She blinks once, slowly, and his heart stills within him at her gelid gaze; he has only ever seen her look like this once before, the day that Danny died, and she had stood next to his bloody body and spoken to him as if he was still there with her. Witnessing that had chilled him to the core, but this is far, far worse; she has retreated from her initial outpouring of sorrow, of sobbing against his shirt-front, and now she is treating him as if there is a very great distance between them. Harry has a sudden image of the chestnut filly who first taught him patience, more than forty years ago, galloping to the other end of the field to stand, ears back, disdainfully watching his clumsy approach…

Finally, Ruth speaks, her voice measured and utterly devoid of inflection, like an automaton's. "I wasn't alone, a few weeks ago. I had friends and colleagues and a man who loved me…I had the sun and the sea…I had a lovely, simple life, and then it was all blown to pieces…oh, it's not your fault, I'm not saying that; but nonetheless, what happened, happened because of you. If I had never known you, never worked for Five, what might my life have been like? It would have been a far simpler, much happier one, don't you think? A normal life…yes, I think I should have liked that."

Each quiet word cuts him to the quick, but even so, Harry knows she is standing on a slippery slope; that great mountain made of _What If_s and _If Only_s that every officer of the Service, past or present, has at one time or another climbed, heartsore and despairing, to balance at the brink of the abyss, and look into the depths. Some are drawn closer by degrees, unable to resist questioning each operational decision made, the price of each life lost or saved on their watch – Tom Quinn was one such, in the end; some jump, hoping to escape a life that has become unbearable or untenable, and here Harry is reminded of Peter Salter – a tragic loss, but one of many he has endured during his tenure at Five; others gaze too long, and in doing so, find that the abyss has also gazed into them, and Connie and Tessa come to mind, with varying degrees of regret and sadness. Only Malcolm, his great-hearted former technical wizard, and friend for more than half his career, had somehow remained untouched, his moral integrity intact, and his character unblemished and unimpeachable in spite of all they had done together in the name of the realm; but even he had finally reached the mountain's peak, and having looked into the darkness beyond, had chosen to turn his back on the life that Harry feels is his fate to endure. Harry envies him that choice, more than he cares to admit; there are even moments when he allows himself to dream…but he cannot think about that now, not in the present situation, with Ruth once more laying his deeds at his door, as righteous as an avenging angel, and ten times as untouchable, in her cold rage against him, the world, life itself… Harry looks down at his feet, then back up at Ruth, forcing himself to meet her eyes. "I'm sorry, Ruth. I feel as if I could spend the rest of my life saying those words, and it will never be enough. I can never restore what you've lost, and you have no idea what that does to me. There's no going back, for either of us, but I would give the world to change what happened."
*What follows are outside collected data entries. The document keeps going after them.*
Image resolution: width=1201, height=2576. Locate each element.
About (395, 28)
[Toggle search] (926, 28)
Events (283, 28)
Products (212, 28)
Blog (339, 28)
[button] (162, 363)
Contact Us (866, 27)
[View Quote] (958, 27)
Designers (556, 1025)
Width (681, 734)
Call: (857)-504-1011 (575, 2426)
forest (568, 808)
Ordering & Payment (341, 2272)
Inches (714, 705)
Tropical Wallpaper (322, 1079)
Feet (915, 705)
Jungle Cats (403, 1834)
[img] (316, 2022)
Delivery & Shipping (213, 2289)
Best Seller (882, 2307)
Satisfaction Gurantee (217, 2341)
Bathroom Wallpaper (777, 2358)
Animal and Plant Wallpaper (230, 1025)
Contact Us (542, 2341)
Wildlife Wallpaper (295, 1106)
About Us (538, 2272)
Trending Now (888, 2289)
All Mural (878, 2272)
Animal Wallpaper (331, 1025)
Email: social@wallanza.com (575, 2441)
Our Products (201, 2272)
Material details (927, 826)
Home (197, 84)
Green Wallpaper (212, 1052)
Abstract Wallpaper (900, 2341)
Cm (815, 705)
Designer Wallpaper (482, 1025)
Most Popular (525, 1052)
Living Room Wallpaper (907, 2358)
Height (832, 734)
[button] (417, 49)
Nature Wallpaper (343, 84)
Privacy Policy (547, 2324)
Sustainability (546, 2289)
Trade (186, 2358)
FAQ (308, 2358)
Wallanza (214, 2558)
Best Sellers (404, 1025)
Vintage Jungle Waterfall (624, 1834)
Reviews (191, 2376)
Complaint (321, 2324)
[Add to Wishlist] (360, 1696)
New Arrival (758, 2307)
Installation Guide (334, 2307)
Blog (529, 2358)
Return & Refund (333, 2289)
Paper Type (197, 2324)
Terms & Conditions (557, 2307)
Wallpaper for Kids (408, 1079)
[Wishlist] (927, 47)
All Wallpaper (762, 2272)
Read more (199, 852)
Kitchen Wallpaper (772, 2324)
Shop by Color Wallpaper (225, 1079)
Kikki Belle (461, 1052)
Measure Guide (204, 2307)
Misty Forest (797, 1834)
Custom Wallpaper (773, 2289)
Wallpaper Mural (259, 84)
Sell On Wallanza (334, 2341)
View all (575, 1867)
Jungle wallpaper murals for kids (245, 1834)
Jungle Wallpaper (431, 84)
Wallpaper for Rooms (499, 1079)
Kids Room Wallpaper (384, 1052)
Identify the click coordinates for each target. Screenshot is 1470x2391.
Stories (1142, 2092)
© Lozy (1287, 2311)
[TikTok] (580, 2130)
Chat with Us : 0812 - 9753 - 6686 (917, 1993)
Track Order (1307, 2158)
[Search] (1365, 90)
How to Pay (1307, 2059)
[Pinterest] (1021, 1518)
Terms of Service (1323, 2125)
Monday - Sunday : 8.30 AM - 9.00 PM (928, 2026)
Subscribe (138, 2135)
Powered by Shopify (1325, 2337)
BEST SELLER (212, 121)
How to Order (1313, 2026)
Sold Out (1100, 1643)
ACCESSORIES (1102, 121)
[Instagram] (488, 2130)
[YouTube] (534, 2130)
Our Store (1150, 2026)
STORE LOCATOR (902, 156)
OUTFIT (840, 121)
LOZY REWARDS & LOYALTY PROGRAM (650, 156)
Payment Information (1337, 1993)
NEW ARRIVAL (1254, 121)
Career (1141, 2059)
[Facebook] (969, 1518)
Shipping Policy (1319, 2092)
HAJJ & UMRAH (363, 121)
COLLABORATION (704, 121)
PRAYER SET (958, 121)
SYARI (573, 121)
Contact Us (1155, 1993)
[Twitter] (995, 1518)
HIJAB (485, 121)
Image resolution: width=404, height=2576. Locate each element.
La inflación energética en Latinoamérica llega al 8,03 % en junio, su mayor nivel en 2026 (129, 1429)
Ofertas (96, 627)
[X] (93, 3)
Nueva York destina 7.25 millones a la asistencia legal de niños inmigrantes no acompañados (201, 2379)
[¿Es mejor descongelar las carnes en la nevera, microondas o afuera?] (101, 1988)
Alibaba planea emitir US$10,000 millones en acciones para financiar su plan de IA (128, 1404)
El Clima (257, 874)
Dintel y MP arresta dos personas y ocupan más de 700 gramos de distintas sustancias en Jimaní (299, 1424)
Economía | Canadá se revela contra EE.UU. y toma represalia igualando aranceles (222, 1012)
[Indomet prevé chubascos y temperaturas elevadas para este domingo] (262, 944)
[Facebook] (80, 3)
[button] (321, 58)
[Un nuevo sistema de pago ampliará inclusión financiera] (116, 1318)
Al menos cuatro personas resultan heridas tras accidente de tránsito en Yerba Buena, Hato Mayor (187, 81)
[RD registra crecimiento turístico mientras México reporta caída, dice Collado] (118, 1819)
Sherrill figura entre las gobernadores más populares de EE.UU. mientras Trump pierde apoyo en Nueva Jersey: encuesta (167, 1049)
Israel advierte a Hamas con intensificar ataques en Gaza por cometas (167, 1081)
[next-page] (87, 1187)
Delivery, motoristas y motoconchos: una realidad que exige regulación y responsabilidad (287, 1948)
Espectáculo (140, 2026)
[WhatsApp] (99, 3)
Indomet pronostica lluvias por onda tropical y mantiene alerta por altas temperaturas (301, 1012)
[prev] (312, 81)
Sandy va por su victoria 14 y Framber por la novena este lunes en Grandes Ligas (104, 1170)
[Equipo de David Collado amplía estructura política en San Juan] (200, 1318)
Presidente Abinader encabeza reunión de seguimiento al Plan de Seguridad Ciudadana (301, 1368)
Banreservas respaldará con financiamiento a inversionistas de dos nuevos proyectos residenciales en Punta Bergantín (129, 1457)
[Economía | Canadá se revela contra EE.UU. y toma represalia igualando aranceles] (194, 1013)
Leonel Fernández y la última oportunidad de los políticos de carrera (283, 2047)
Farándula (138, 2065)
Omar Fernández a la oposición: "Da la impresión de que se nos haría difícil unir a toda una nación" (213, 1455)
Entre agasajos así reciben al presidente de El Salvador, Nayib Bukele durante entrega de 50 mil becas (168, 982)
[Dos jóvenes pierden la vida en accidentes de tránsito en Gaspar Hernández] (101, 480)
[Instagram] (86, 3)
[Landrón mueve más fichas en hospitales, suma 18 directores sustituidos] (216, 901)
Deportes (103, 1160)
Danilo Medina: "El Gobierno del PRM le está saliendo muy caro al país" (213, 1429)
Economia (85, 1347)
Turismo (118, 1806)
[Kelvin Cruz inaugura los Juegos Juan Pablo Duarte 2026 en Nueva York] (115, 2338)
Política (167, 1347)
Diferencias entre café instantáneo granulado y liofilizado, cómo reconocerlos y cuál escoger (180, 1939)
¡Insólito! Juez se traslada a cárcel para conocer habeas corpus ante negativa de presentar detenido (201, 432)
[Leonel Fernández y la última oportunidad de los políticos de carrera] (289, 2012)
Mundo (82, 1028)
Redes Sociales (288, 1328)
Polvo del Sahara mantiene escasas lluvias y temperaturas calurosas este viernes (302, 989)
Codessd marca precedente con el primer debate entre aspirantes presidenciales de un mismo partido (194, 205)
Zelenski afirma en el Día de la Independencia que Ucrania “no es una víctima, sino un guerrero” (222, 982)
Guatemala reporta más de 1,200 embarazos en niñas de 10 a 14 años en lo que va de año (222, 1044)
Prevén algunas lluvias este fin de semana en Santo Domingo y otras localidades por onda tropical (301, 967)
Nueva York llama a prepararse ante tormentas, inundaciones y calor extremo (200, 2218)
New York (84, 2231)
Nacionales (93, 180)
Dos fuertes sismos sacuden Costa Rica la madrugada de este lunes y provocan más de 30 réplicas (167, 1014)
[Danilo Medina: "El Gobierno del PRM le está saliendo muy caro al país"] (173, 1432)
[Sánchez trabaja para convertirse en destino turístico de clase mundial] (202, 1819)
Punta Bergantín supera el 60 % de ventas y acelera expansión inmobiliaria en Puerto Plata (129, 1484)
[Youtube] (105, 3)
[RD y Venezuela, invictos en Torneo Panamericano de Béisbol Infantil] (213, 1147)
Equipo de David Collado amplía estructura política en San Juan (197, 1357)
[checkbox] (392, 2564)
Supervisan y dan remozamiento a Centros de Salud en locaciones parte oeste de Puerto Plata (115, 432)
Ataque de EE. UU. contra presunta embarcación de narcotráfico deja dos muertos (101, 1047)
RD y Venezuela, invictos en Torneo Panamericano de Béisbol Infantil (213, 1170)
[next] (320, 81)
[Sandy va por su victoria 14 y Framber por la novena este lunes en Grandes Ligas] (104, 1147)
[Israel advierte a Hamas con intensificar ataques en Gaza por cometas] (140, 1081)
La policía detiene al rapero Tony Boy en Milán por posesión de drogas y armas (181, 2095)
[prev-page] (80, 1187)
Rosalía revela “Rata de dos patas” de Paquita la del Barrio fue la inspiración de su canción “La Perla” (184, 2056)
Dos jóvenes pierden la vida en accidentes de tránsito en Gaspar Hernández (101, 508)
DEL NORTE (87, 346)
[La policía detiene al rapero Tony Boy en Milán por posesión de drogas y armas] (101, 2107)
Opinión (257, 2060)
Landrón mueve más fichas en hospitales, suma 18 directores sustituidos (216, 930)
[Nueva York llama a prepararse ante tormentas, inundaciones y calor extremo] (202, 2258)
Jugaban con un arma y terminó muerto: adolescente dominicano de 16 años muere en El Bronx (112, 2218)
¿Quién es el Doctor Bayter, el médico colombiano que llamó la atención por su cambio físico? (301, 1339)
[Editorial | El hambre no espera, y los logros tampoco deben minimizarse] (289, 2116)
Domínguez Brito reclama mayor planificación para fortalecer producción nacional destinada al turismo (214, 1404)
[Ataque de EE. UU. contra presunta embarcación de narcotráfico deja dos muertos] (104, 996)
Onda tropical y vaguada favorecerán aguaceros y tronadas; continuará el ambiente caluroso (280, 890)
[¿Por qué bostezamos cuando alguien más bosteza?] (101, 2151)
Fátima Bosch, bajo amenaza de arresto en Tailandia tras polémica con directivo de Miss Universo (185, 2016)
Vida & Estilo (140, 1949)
Ruth holds up a hand to stop him, and again she asks, "Why are we here?" Harry sighs, defeated, and then inspiration strikes; _Better still_, he thinks wryly, _for once it's the truth_. "For Jo's sake; she wouldn't want you to be alone tonight, and so I thought…" he raises and then drops his shoulders, out of words, running low on hope, and with a great lethargy seeping into every pore of his being. Ruth flinches at Jo's name, and Harry's heart lurches as a tear traces its way along her nose and trembles from the tip, unnoticed. "Jo," she repeats softly, her voice full of infinite sorrow and loss, and another tear rolls down her cheek. That does it: his heart breaks for the second time in nearly as many months, cracking along old and familiar fault-lines. "Ruth, please, come inside. It's warm there, and we can talk." She wipes the tears away, but he can see that she is wavering. "What about?" she wants to know, and he says, "Anything. Anything you like, or nothing at all...please, won't you come inside?" After what feels like an age, she nods once, imperceptibly, and accepts his steadying hand as she climbs stiffly out of the passenger seat and slowly walks towards the front door, pulling the edges of her coat together with one hand, as if the buttons are beyond her. Harry shuts the passenger door of the Range Rover, feeling as exhausted as if he has just successfully negotiated a live minefield, sets the vehicle's alarm, and follows her inside, into the warmth.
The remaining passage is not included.